Project Objective
To develop a comprehensive Retail Sales Analytics System leveraging Python, SQL, and Power BI. This project focuses on analyzing customer behavior, product performance, and overall sales trends to build an industry-ready, data-driven solution.
Dataset Overview
The project utilizes a rich retail transactional dataset with the following key attributes:
- Customer Info: ID, Name, Demographics (Age, Gender, Income), and Segment.
- Transaction Info: Purchase Date, Total Purchases, and Amount Spent.
- Product Info: Category, Brand, and Type.

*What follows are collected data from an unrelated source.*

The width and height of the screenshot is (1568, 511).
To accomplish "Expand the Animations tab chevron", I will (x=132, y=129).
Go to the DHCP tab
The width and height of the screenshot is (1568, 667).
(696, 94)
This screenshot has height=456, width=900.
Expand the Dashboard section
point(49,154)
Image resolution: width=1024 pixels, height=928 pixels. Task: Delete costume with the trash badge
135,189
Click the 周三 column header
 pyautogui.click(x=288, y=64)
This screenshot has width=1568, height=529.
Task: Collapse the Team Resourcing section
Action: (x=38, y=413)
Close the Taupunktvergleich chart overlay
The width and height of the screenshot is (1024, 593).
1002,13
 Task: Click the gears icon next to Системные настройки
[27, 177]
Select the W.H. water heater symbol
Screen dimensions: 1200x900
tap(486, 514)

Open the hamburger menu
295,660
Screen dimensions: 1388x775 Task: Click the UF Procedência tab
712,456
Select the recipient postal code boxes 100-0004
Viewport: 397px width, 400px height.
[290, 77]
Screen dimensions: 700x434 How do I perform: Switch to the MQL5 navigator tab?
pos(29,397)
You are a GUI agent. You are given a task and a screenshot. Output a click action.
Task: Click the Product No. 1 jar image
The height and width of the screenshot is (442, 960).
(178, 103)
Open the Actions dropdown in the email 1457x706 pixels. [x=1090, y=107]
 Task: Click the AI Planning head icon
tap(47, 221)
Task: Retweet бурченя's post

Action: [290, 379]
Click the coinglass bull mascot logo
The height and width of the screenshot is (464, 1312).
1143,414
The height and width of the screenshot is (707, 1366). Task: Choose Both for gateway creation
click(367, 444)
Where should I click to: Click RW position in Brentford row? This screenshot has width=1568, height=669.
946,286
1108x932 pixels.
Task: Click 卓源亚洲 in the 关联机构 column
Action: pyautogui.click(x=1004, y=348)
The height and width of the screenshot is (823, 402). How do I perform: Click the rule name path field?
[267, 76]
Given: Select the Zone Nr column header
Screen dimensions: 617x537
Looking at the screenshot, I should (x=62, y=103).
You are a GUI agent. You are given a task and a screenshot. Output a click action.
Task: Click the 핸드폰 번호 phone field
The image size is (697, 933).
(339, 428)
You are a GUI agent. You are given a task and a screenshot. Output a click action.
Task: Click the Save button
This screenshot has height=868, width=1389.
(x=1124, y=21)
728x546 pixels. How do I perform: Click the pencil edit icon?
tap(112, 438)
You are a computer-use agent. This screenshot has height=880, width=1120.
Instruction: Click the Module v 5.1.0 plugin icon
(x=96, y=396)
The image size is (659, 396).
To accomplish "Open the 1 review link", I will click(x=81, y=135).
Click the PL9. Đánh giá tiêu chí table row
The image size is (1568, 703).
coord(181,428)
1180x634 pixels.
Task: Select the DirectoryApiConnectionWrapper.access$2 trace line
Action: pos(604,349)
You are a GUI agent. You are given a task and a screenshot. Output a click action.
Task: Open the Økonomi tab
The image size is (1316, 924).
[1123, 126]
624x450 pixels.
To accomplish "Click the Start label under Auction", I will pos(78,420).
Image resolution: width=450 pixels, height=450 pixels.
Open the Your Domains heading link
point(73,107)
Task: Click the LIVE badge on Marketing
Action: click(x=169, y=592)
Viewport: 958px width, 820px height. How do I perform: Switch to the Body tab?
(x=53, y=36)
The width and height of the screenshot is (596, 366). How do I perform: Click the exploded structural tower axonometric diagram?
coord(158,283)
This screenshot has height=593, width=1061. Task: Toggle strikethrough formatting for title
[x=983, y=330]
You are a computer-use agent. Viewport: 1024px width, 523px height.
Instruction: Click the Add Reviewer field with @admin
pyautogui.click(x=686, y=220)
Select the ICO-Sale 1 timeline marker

- Order Info: Customer Feedback, Shipping, Payment Method, and Order Status.
Tools & Technologies
- Python
- SQL
- Power BI
- Excel
Python Analysis
- Loaded and cleaned the dataset (handling nulls/duplicates).
- Engineered features like customer age groups.
- Aggregated data to find total spend and purchases per category.
- Analyzed distributions (gender, age) and correlations.
- Identified top customers and detected spending outliers.
- Generated summary statistics and exported the cleaned data.
SQL Queries
- Retrieved records with basic and advanced filtering (`WHERE`).
- Performed aggregations (`SUM`, `AVG`, `COUNT`) on key metrics.
- Grouped data to analyze sales by city, category, and segment.
- Filtered groups with `HAVING` to find active customers.
- Ranked results with `ORDER BY` to identify top brands and cities.
- Joined tables to combine customer and order information.
Power BI Dashboard
- Imported and transformed data using Power Query Editor.
- Designed KPIs for total sales and average transaction value.
- Created charts to visualize revenue by product category.
- Analyzed customer segment performance with bar charts.
- Implemented interactive slicers for time-based analysis.
- Visualized demographic data and customer feedback ratings.
Matplotlib Visuals
- Plotted histograms and density plots for distributions (age, spending).
- Created bar charts for categorical data (sales per category).
- Used line graphs to show trends over time (monthly sales).
- Visualized relationships with heatmaps (correlation matrix).
- Compared groups using box plots and violin plots.
- Combined plots into subplots for comprehensive views.